- TEXTO DE LECTURA
########
El ministro X.: Yo no creo que peligre la vida de Madero y Pino Suárez.

El embajador: El Presidente Huerta no consintió la salida del tren que había de conducirles a Veracruz, por razones de orden político.

El chileno: Todos los ministros convinimos en recomendar personalmente al señor Huerta el trato más benigno para ambos presos.

Y uno por uno fue preguntando a cada colega si había gestionado en favor de los caídos.

Míster Wilson: El señor ministro de Alemania me acompañó a entrevistar, con ese fin, al Presidente.

El de España dio pormenores de su conferencia con el general Huerta; y otro tanto el del Brasil. Uno sólo no quiso unir sus votos a los nuestros. Lo declaró con tono solemne, con frase intencionada, corta, maciza.
########
- MATERIAL PROPORCIONADO
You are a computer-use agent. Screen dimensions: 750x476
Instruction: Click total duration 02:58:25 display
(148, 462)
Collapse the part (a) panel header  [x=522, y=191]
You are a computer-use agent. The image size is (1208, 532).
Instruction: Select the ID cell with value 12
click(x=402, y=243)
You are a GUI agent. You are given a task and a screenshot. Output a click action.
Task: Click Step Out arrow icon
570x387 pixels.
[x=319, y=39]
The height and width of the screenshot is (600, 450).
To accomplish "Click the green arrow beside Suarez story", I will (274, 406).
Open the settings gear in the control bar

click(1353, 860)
########
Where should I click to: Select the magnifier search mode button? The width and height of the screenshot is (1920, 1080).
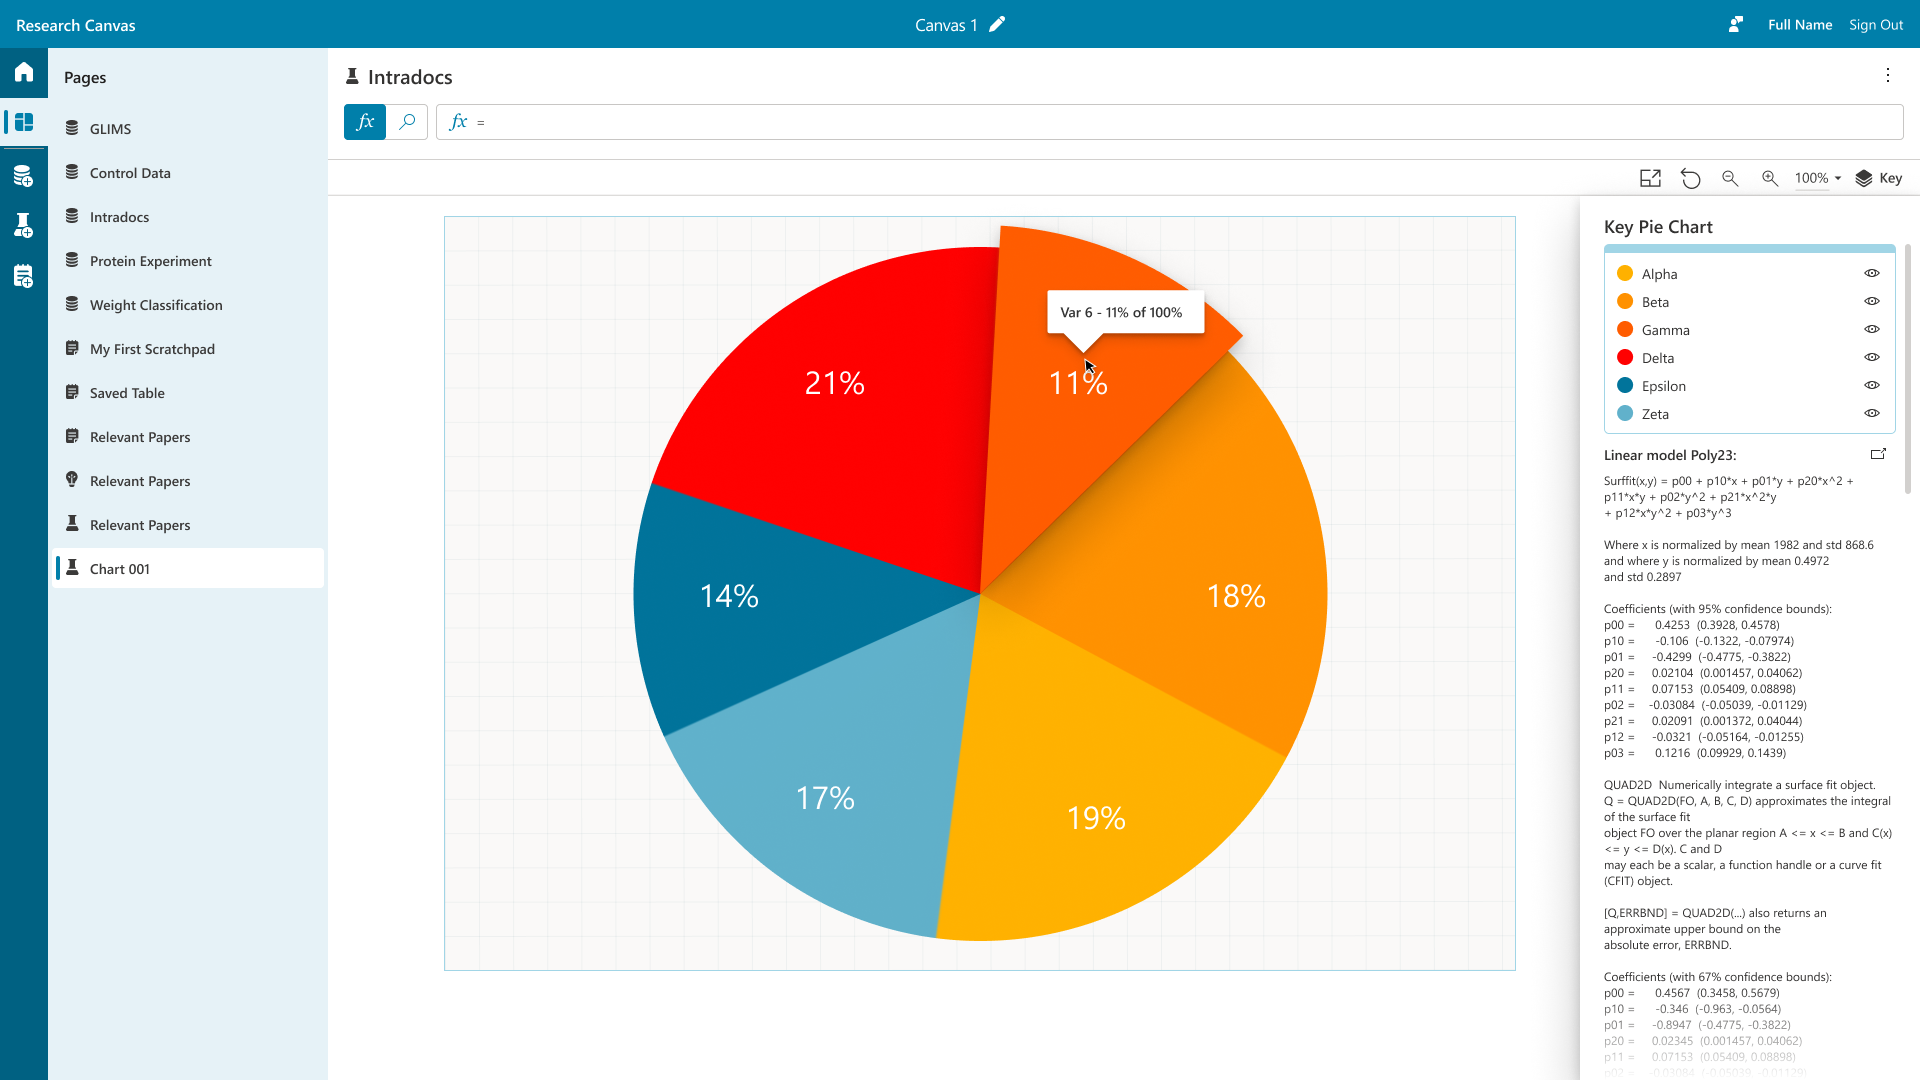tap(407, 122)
########
- PROBLEMAS POR RESOLVER
- A) En el texto sobre Madero y Pino Suárez, ¿quién acompañó a míster Wilson a entrevistar al Presidente?
- B) Prolonga el texto sobre Madero y Pino Suárez a partir de su última oración.
Este material procede de otra fuente.

- RESPUESTAS ESPERADAS
- A) El ministro de Alemania.

- B)
Al despedirme míster Wilson, regocijado, sostuvo conmigo, a media voz, un diálogo sugestivo y trascendental:

El embajador: ¿Piensa usted, ahora, ir allá?

El cubano (sonriendo y procurando leer en el alma de míster Wilson): ¿Adónde?

El embajador: Allá ... al Palacio, con el señor Madero ...

El de Cuba: No, señor embajador. Nadie me lo ha pedido ... Yo fui anoche, porque así lo concertaron los señores Huerta y Madero. Me quedé porque, a última hora, una de las partes, Huerta, faltó al compromiso y hubiera sido repugnante que yo abandonara en ese momento a la otra parte, al señor Madero, que me consideraba su única garantía, y como tal garantía fui llamado, en acuerdo con el propio Huerta.

El embajador: Se condujo usted noblemente, ministro; y al general Huerta no le ha disgustado su proceder, porque usted es ahora buen testigo de que nada sufre el señor Madero. De ayer a hoy las circunstancias han variado por modo extraordinario. El jefe del ejército sublevado contra el señor Madero, a quien pudo fusilar, se ha convertido en Presidente de la República y tiene ante los Estados Unidos, y ante el mundo, la responsabilidad de la vida del señor Madero.

El cubano: Usted cree, embajador ...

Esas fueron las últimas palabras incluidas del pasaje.